**PROVIDED DATA**
- - - -
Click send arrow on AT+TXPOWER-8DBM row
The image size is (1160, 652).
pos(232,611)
- - - -
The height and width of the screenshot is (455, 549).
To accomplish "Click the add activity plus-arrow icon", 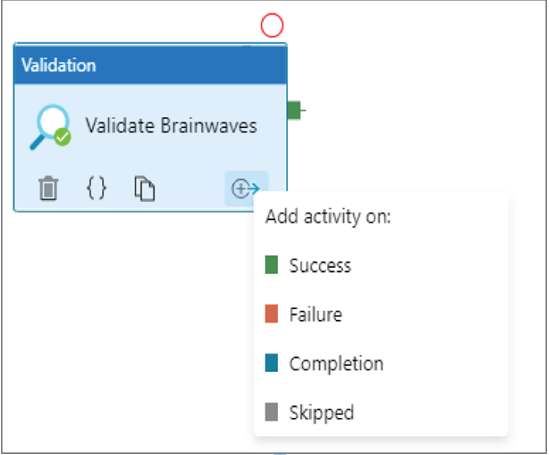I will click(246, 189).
- - - -
**REQUIREMENT**
Could you copy out, word for word, the lines of the records from the one containing "Click send arrow on AT+TXPOWER-8DBM row" through the one containing "pos(232,611)", including both of those lines?

**RESULT FOR THIS EXERCISE**
Click send arrow on AT+TXPOWER-8DBM row
The image size is (1160, 652).
pos(232,611)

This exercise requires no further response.